What the task asks » Omitting all images, transcribe the listing word for word.

Data provided »
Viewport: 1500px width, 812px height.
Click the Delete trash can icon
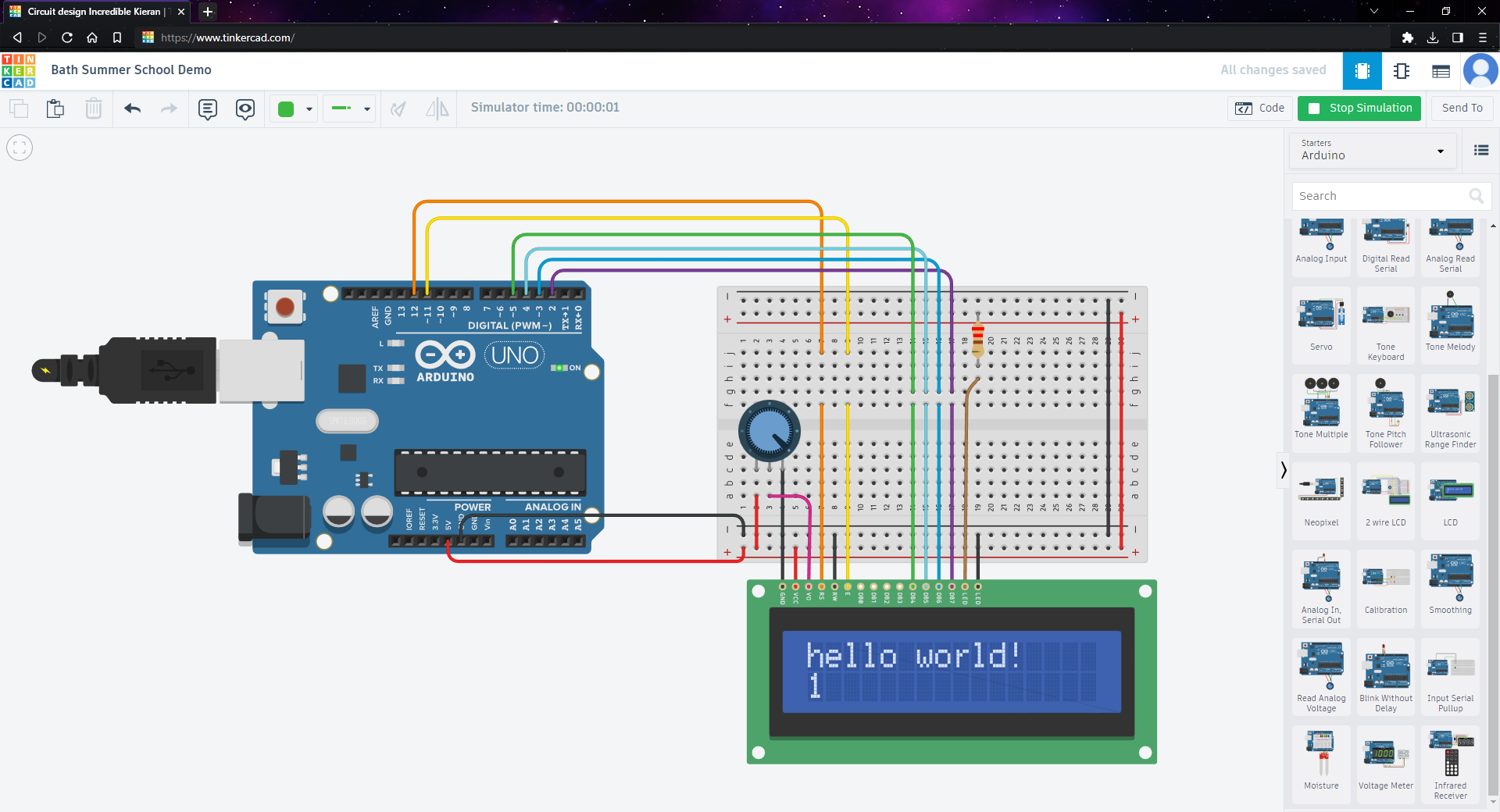coord(94,109)
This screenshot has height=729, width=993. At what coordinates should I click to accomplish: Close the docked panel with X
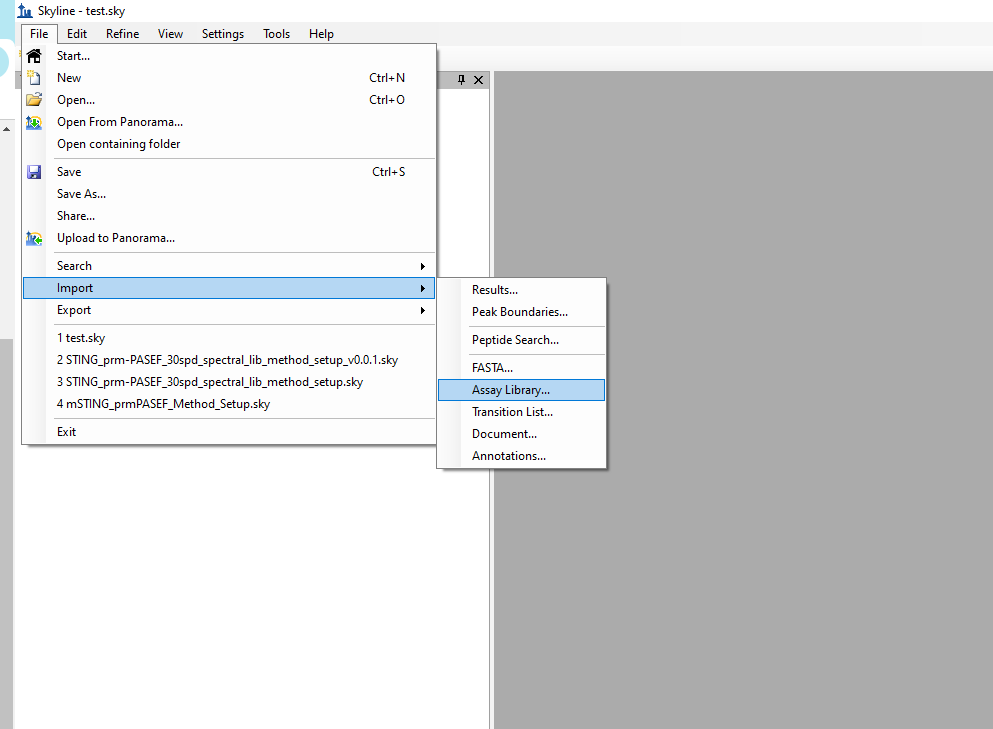pos(478,80)
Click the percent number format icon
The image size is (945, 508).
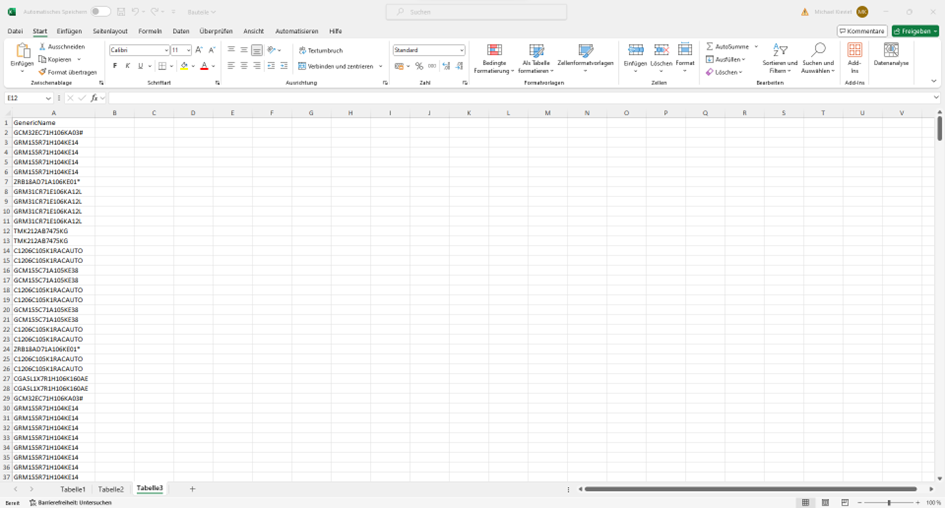point(419,66)
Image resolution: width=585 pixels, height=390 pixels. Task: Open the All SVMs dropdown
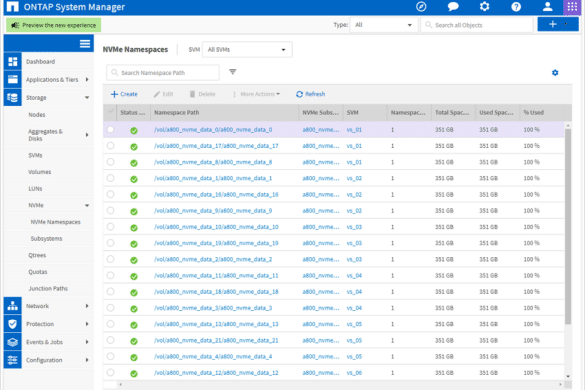pos(247,50)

Written answer »
Viewport: 1500px width, 812px height.
Click the Delete trash can icon
coord(94,109)
This screenshot has height=729, width=993. At what coordinates should I click to accomplish: Close the docked panel with X
pos(478,80)
Click the percent number format icon
The image size is (945, 508).
point(419,66)
Image resolution: width=585 pixels, height=390 pixels. Task: Open the All SVMs dropdown
pos(247,50)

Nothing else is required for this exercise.